Driss no le entiende, de modo que continúa traduciendo al castellano, su castellano, aprendido de los colonizadores, donde cada conjugación verbal se acerca peligrosamente al imperativo:

—Oblegareb mata a amigo del padre del padre. A persona amada en quien todos confían. Y deja vivo al joven pastor. Día siguiente, padre del padre descubre que amigo roba agua para llevar a tribu cercana, que amigo traiciona confianza para cortejar joven hija de jefe de tribu. Y padre del padre entiende que jinn ha juzgado.

»Cuando padre tiene duda, pide ayuda a Demonio de los Escorpiones.

El soldado mira primero a Khaled Alhazred, luego a su hijo Driss y finalmente a los seis alacranes que vuelven a repicar la alfombra, pausadamente, junto a él.
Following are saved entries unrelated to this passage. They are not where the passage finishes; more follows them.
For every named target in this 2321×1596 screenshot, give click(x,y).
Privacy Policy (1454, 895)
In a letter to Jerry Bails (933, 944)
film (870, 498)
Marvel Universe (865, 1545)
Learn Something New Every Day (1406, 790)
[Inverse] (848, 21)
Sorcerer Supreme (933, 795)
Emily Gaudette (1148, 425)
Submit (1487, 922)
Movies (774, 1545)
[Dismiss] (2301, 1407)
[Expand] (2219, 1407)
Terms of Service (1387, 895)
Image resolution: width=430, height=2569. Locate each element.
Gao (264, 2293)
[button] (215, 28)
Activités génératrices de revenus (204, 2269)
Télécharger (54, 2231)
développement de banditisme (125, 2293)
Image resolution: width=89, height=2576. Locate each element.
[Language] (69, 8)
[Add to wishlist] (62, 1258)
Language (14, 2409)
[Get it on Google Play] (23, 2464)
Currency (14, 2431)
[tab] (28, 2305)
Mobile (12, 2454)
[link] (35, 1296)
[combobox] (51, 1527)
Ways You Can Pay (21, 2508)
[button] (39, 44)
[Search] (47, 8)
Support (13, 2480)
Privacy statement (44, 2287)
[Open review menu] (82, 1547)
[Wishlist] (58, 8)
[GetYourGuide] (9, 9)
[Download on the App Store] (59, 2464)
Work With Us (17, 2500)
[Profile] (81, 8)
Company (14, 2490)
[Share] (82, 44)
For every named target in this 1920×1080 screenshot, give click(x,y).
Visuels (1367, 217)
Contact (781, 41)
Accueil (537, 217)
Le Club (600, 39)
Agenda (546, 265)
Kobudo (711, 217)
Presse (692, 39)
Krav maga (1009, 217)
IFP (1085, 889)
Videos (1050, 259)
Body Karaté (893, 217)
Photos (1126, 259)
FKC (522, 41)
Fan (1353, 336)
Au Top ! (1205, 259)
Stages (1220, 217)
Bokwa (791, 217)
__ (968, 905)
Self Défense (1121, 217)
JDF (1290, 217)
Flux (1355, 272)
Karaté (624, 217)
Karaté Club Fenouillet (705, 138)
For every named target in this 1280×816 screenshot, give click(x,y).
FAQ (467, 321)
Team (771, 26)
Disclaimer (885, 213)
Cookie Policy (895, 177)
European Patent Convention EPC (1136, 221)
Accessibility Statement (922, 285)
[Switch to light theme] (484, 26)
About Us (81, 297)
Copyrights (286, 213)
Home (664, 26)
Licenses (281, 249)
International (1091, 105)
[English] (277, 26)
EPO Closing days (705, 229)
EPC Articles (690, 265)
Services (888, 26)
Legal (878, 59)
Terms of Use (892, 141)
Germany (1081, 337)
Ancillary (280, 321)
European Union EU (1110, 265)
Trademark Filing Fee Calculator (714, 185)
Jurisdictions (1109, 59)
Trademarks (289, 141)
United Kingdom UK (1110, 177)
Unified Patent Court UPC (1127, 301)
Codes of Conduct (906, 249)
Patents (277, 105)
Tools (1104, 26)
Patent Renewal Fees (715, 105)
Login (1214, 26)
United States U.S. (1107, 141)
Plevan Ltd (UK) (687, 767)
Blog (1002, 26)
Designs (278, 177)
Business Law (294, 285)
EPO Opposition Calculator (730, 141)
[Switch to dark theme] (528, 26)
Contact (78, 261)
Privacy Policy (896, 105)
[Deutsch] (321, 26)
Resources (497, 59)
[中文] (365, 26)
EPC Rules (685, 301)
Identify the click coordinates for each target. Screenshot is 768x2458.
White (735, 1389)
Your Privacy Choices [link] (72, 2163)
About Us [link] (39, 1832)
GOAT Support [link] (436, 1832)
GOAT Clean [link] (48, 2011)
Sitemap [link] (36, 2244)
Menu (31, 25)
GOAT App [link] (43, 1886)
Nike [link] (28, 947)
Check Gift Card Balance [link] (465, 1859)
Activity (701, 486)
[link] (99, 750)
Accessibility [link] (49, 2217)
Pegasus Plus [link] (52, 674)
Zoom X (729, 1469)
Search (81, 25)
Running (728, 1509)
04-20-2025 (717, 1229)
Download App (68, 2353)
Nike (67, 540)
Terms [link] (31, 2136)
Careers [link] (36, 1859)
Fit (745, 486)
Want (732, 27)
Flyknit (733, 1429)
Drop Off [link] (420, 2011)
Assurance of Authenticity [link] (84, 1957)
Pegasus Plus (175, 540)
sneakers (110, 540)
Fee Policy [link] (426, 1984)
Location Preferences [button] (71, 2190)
Entiende la situación. Y no le gusta nada.

Driss acerca el fusil a los escorpiones. Los atiza con el cañón, como si fueran brasas a punto de apagarse. Los bichos se retuercen como llamas y se enfrentan al arma.

—Cinco de ellos ser mortales. El sexto no tener veneno —dice Driss—. Coja uno y póngaselo en la mano.

—Ha sido… ha sido un cuento muy bonito —responde el soldado, con la espalda empapada en una lluvia de sudor y la voz quebrada—, pero seguro que podemos comportarnos como adultos razonables.

—Cumpla su destino. —Se pone en cuclillas y muestra una sonrisa amarillenta entre la barba reseca—. ¿Confía usted en su buena estrella, Moisés Corvo?